I will call him Jim—though that isn’t his real name. He is elderly now, a reserved gentleman who doesn’t speak much anymore about something that happened over half a century ago when he was a youth born and bred on Canada’s prairies and thrust as a young man into a strange and brutal world four thousand miles from his home, a worrisome world, a world at war.


“Jim” and his pals in the 1st Canadian Armoured Carrier Regiment are the last living element of a remarkable chapter in our nation’s military history, a chapter which will fade away like the old soldiers that they have become—if something is not done to keep their legacy alive.

For Jim is a Canadian Kangaroo, a proud veteran who served in the only fighting regiment in Canada’s history that was formed, went into battle and was disbanded, without ever setting foot on Canadian soil.

This is his story.

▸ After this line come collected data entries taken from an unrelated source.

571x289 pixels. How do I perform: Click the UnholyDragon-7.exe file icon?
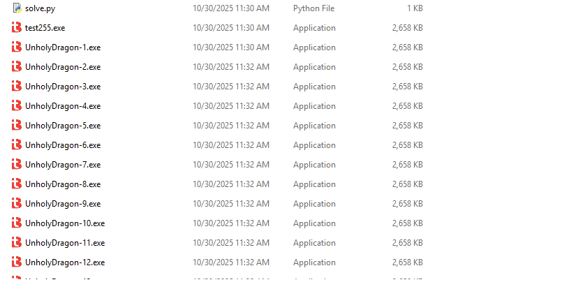pos(17,165)
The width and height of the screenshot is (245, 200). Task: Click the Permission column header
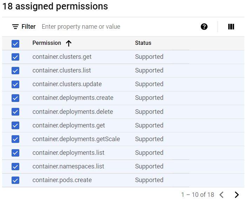click(x=47, y=43)
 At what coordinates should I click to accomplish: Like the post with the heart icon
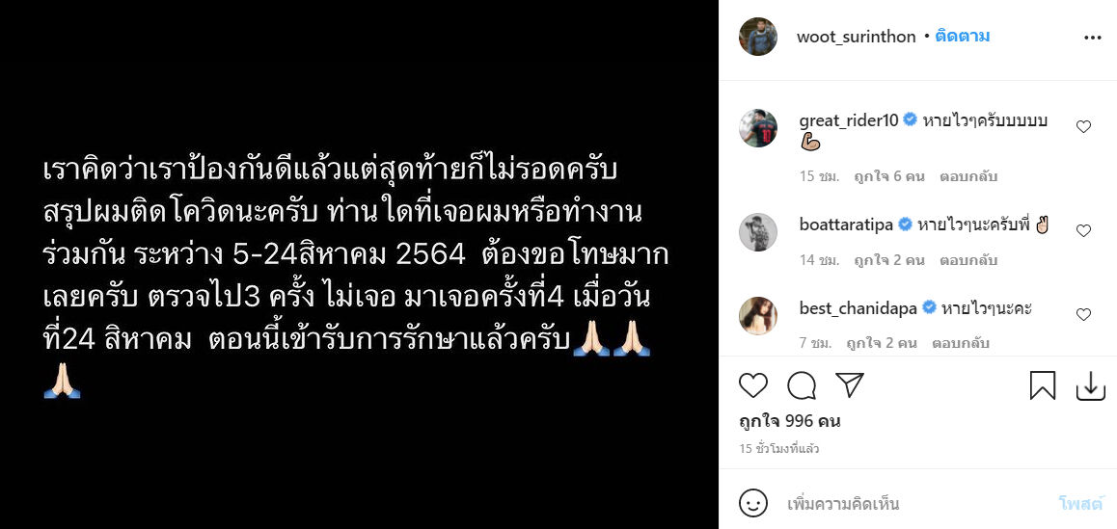coord(753,385)
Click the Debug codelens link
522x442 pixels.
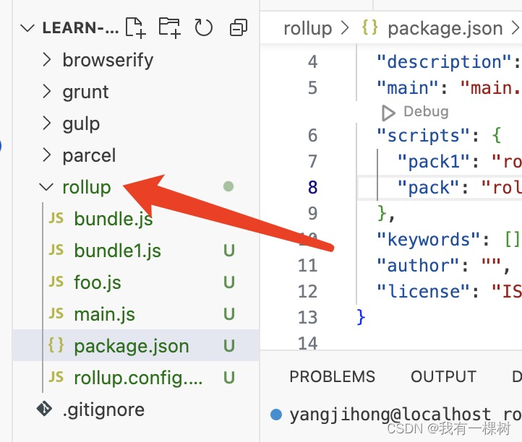pos(426,111)
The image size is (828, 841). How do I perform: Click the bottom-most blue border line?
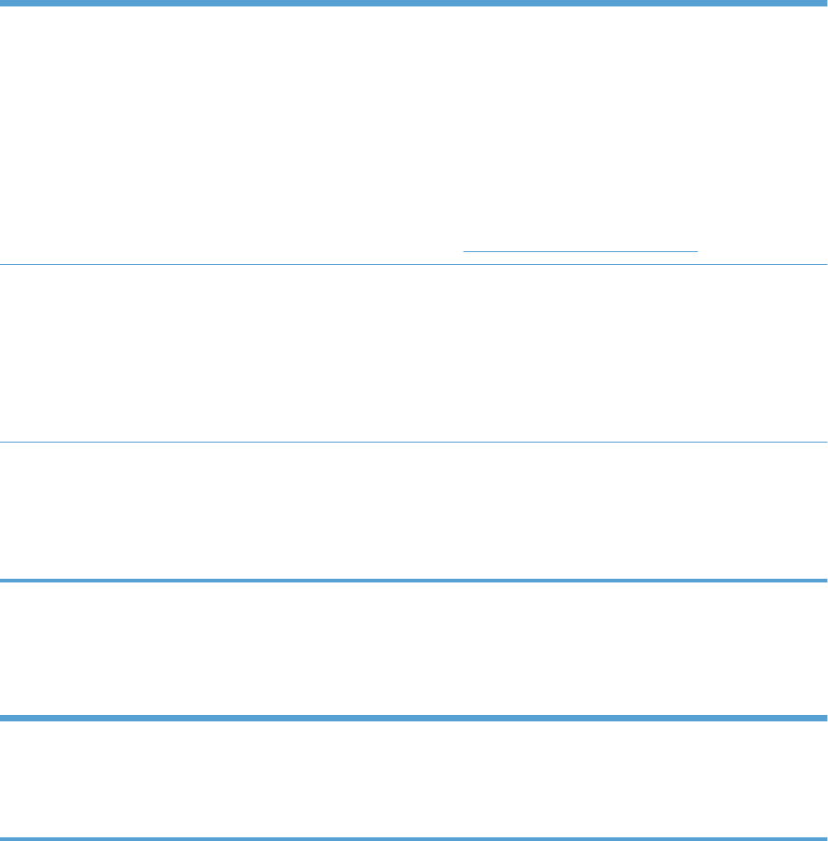(414, 837)
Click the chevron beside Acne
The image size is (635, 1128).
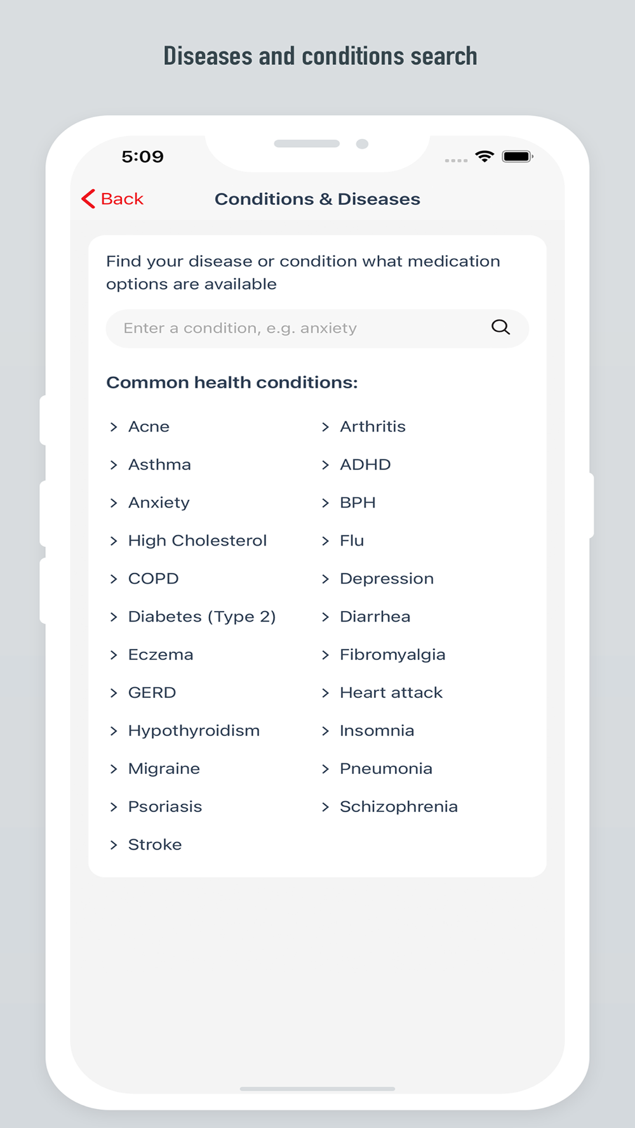(114, 427)

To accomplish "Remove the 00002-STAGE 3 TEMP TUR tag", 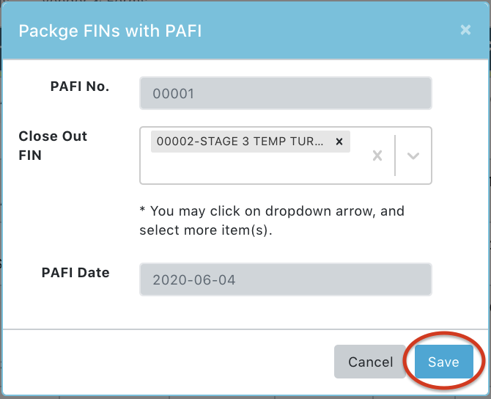I will (339, 142).
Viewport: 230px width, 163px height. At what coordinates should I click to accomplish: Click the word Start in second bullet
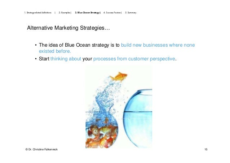click(x=44, y=59)
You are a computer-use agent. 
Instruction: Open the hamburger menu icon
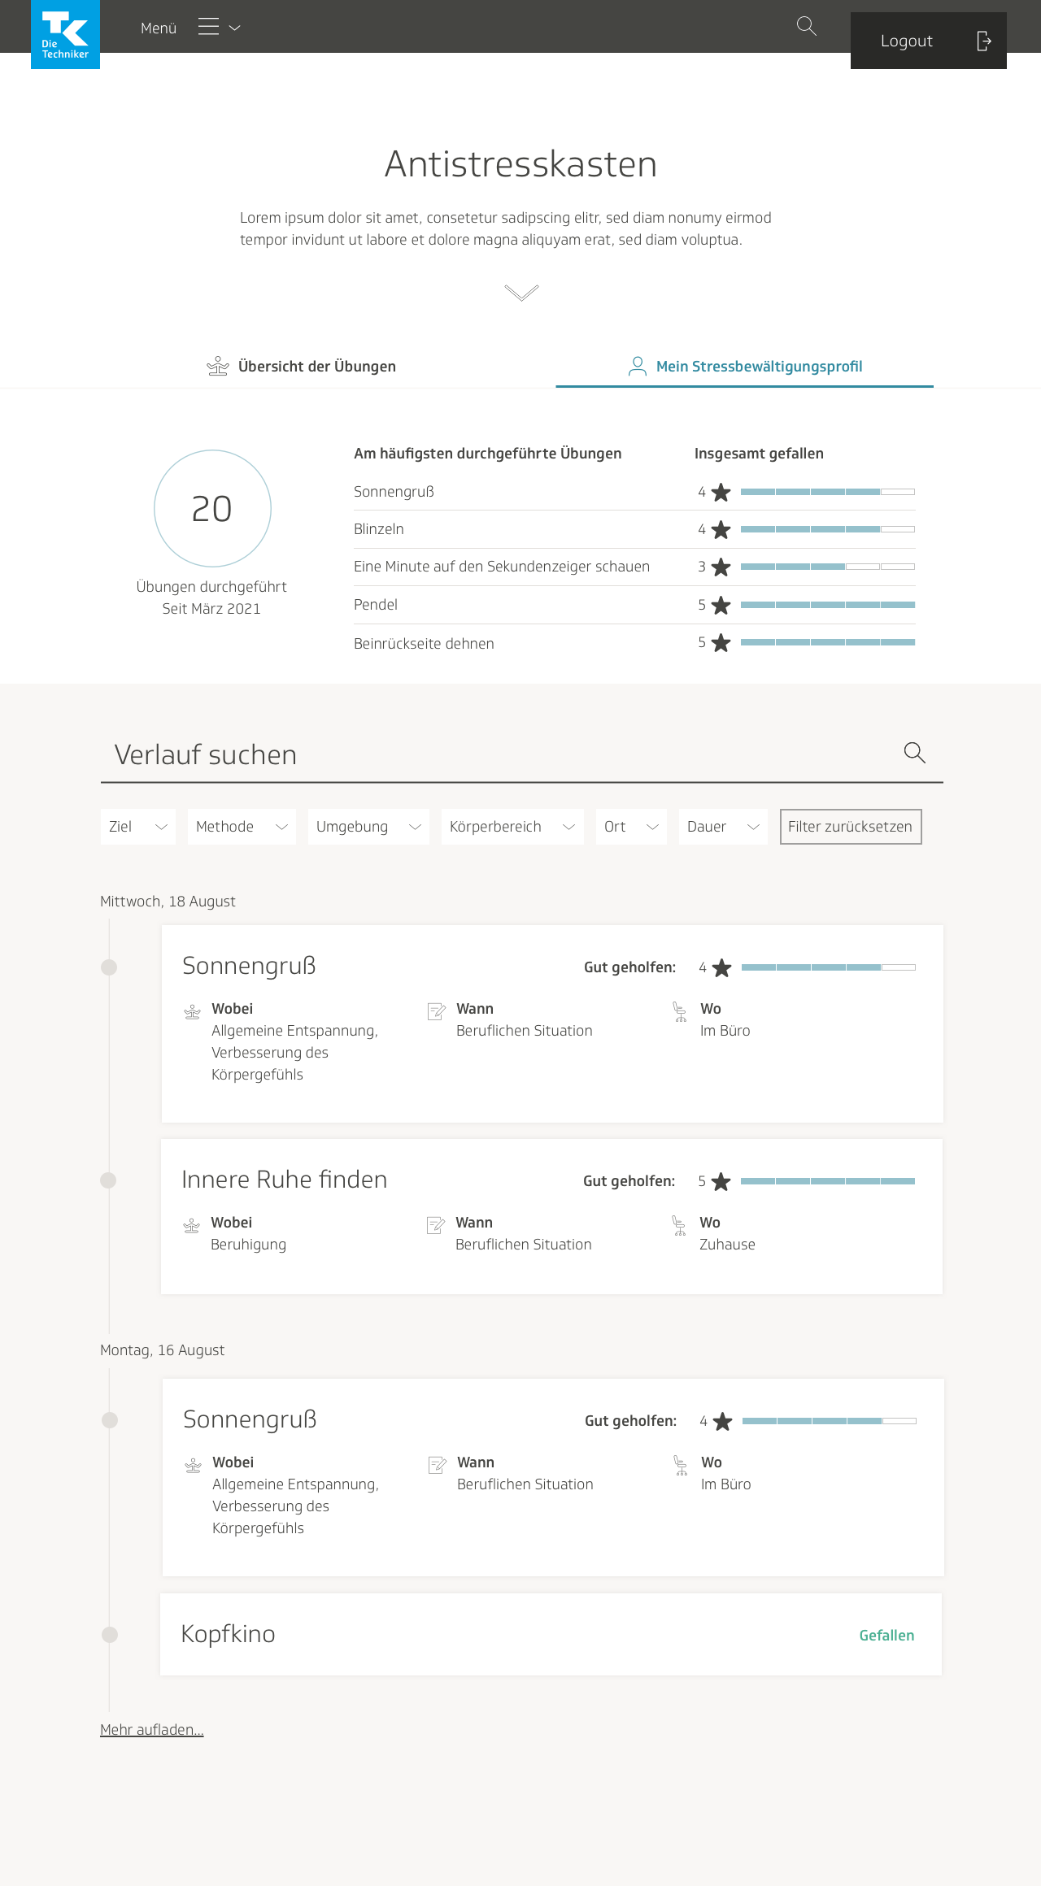(209, 28)
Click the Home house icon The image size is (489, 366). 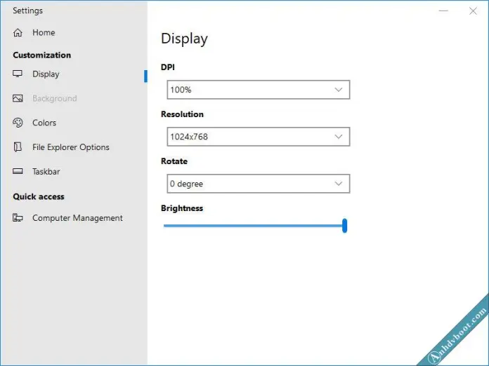click(x=18, y=32)
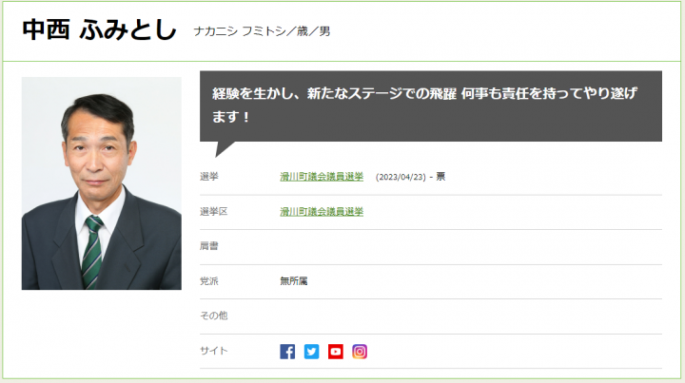Click the その他 row label
Image resolution: width=685 pixels, height=383 pixels.
[213, 316]
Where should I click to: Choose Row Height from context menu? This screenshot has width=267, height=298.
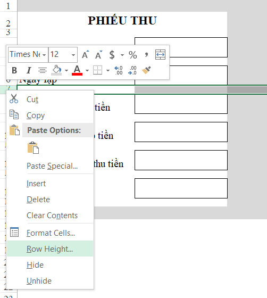50,249
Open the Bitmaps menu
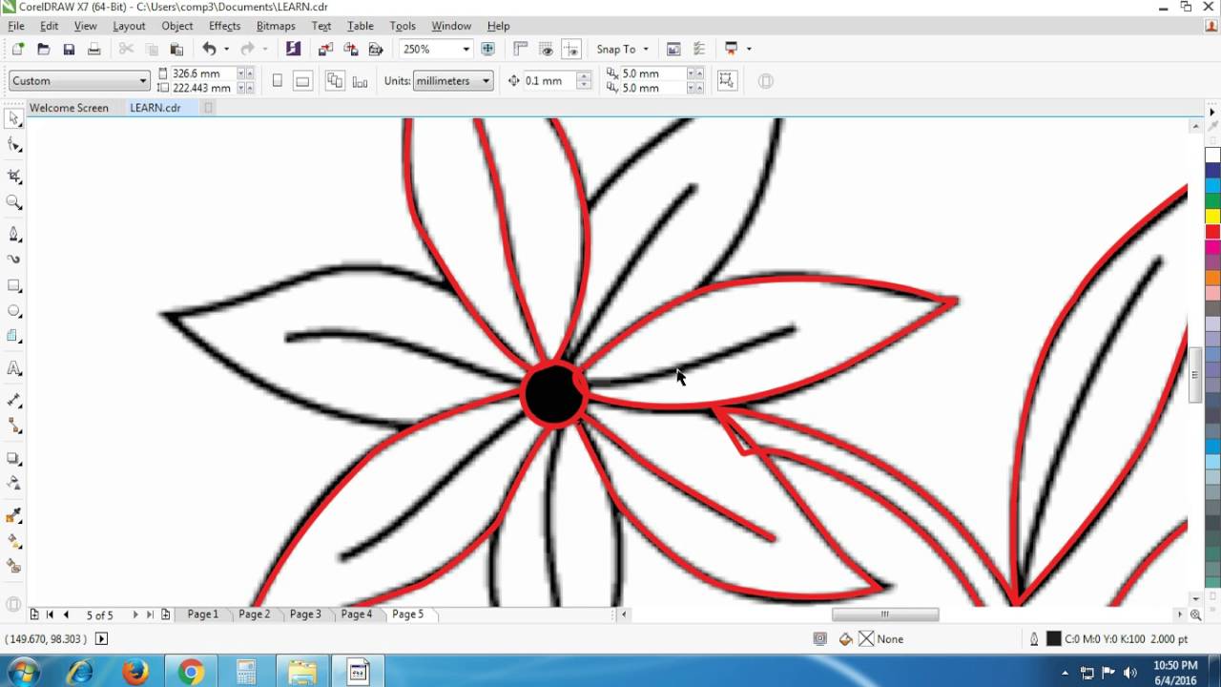The height and width of the screenshot is (687, 1221). pyautogui.click(x=276, y=26)
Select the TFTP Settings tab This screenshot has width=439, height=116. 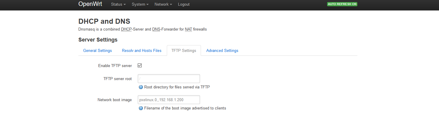point(184,50)
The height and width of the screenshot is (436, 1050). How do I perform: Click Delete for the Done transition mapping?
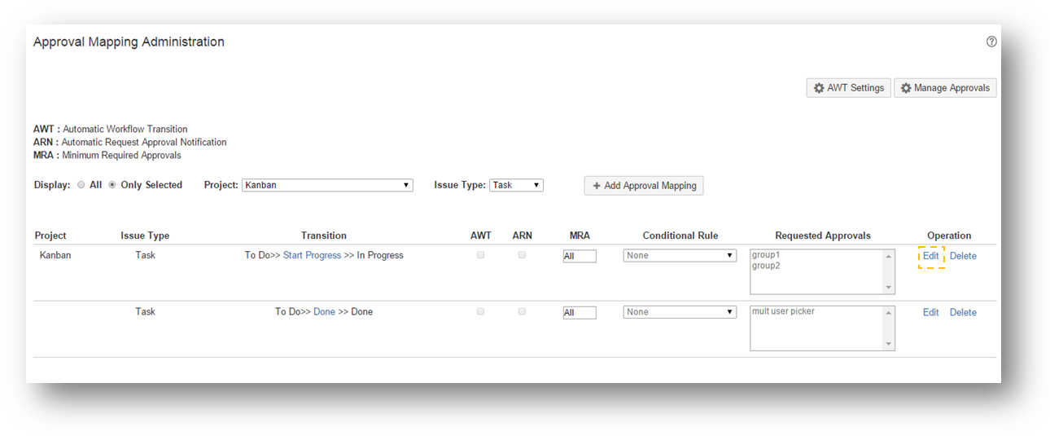click(963, 312)
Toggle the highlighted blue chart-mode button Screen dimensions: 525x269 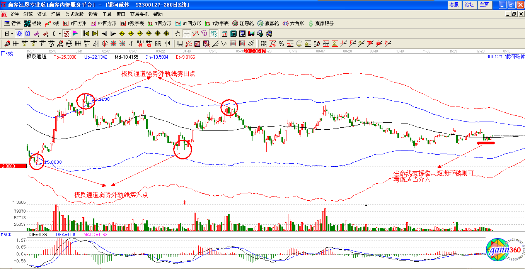pos(19,34)
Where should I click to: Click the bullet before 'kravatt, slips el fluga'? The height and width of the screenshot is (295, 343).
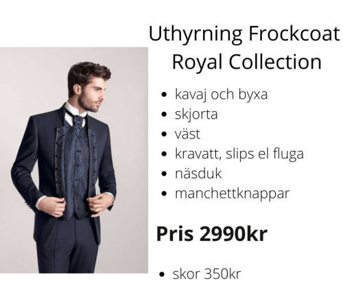pos(164,154)
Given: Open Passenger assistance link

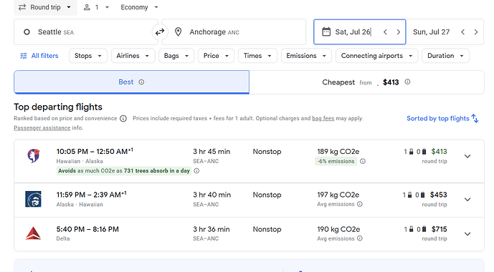Looking at the screenshot, I should pyautogui.click(x=42, y=128).
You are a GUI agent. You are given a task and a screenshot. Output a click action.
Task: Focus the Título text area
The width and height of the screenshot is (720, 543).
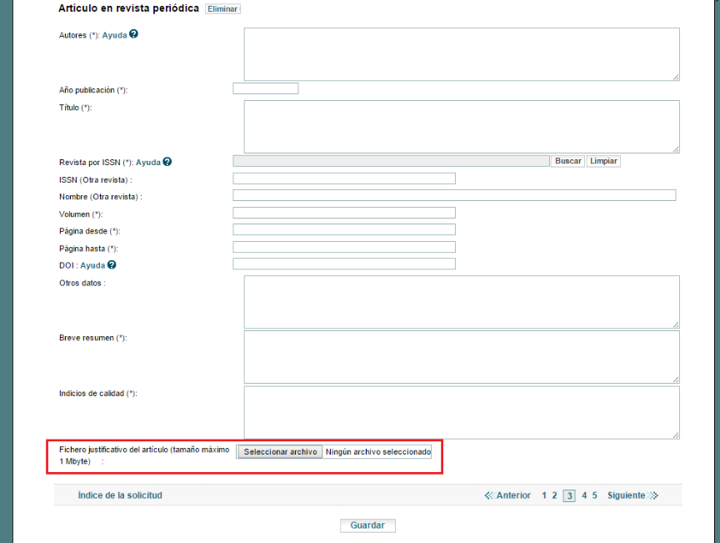click(x=462, y=127)
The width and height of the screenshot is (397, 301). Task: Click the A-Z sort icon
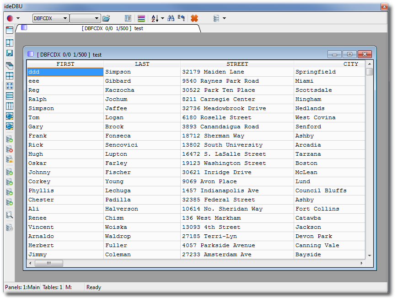tap(155, 18)
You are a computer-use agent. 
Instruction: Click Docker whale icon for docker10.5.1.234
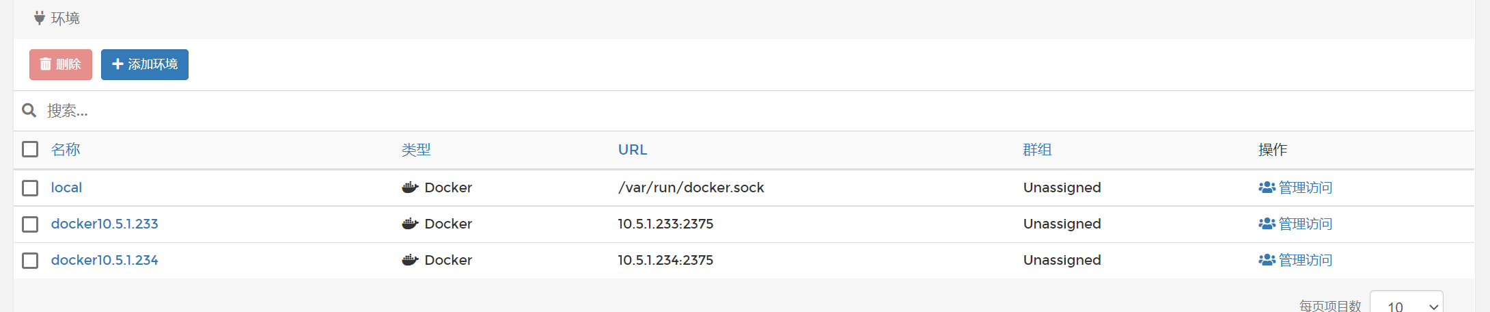410,260
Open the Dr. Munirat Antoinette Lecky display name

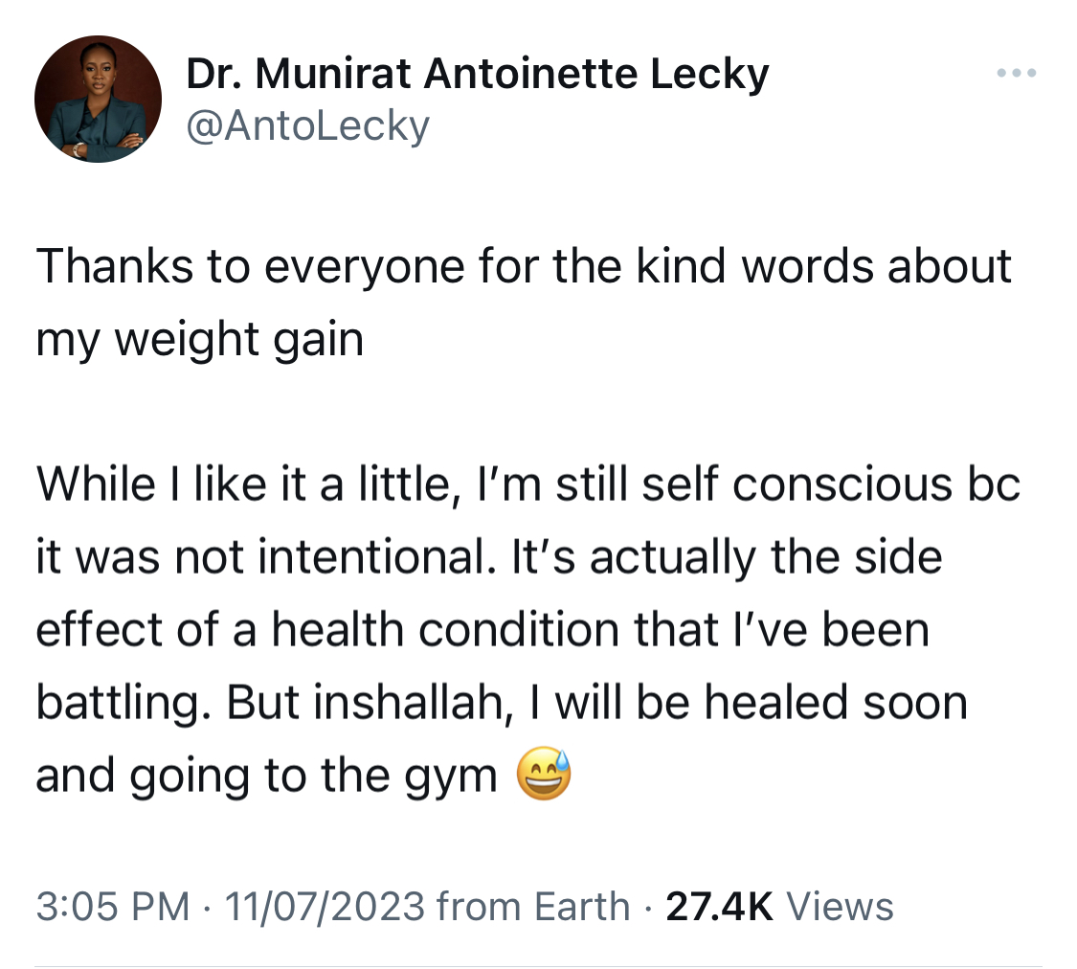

And theirs….

The place? Somewhere in Northwest Europe. The time? The summer of 1944.

By the end of July 1944, the Allies had punched their way out from the D Day beachhead at Normandy. The German front they faced was teetering on the verge of total collapse

Accordingly, Harry Crerar, General Officer Commanding 1st Canadian Army (North-West Europe) had instructed Lieutenant General Guy Simonds, commander of II Canadian Corps to plan a major operation to break through the German positions. The plan which unfolded—TOTALIZE- was to be the decisive engagement of the Battle of Normandy. Taking its name from the area around the town of Falaise, a place in which the German Seventh and Fifth Panzer Armies had become encircled by the advancing Allies, the battle is historically referred to as ‘Falaise Gap’—after the corridor which the Germans sought to maintain to allow for their escape. The ensuing combat resulted in the destruction of the bulk of Germany’s forces west of the River Seine and opened the way to Paris and the German border.

TOTALIZE contained two features of marked originality- both required considerable preparation. One was the directed intervention of heavy bombers in a ground battle in darkness. The other was the use of what have since come to be called armoured personnel carriers in what seems to have been their first appearance on the battlefield.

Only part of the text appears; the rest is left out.